(1534 à 1539)
Henri VIII recherche l’alliance de Jacques V – Il échoue – Nouvelles tentatives de Henri VIII – Thomas Forret – Sa fidélité – Son entretien avec l’évêque de Dunkeld – Mécontentement du peuple – Négociations à Rome – Jacques V épouse Madeleine de Valois – La jeune reine meurt – Second mariage du roi avec Marie de Lorraine
Malgré les velléités littéraires et libérales de François Ier, l’esprit ultramontain semblait devoir triompher en France. Il y avait sans doute de plus libres et de plus saintes aspirations, mais certains évêques étaient plus papistes que le pape, et les rois trouvaient commode de se montrer pleins d’indulgence pour les désordres du clergé pourvu qu’il prêtât main-forte à leur despotisme. Les prêtres de l’Écosse redoublaient donc d’efforts pour séparer Jacques de son oncle d’Angleterre, et l’unir à la fille aînée de la papauté.
Henri VIII, qui recevait dans son royaume plusieurs des exilés contraints à fuir leur patrie, s’inquiétait de voir son neveu se jeter dans les bras du pontife romain. Il était dans l’intérêt de l’Angleterre que l’Écosse ne prît pas une direction opposée à la sienne ; toute la Grande-Bretagne devait rejeter en même temps l’autorité du pape. Tudor, impatient de parvenir à ce but, forma le dessein de donner au roi d’Écosse sa fille Marie en mariage, et pour préparer peu à peu un rapprochement, il résolut d’envoyer lord William Howard en Écosse, et fit rédiger à cet effet des instructions très détailléesy. « Aussitôt après votre arrivée à la cour du roi mon neveu, dit-il à l’ambassadeur, vous lui ferez de notre part les salutations les plus aimables, vous le remercierez de son beau présent de faucons, et vous l’assurerez que les liens du sang qui nous unissent me portent à me réjouir de tout ce qui lui arrive de fortuné.
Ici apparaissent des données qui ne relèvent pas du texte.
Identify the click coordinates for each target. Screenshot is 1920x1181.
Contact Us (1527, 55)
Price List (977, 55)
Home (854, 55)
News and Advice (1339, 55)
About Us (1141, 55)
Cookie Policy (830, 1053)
Vous demanderez ensuite au lord trésorier de vous procurer la mesure de la taille du roi, et vous lui ferez faire l’habillement le plus riche et le plus élégant, par un tailleur que vous aurez près de vous. Puis vous lui direz que je désire vivement avoir une conférence avec lui. »
y – State papers, V, p. 1 à 6. Ces instructions qui ne portent pas de date sont de la seconde partie de l’an 1534 et corrigées de la main de Cromwell qui en fut aussi probablement le rédacteur.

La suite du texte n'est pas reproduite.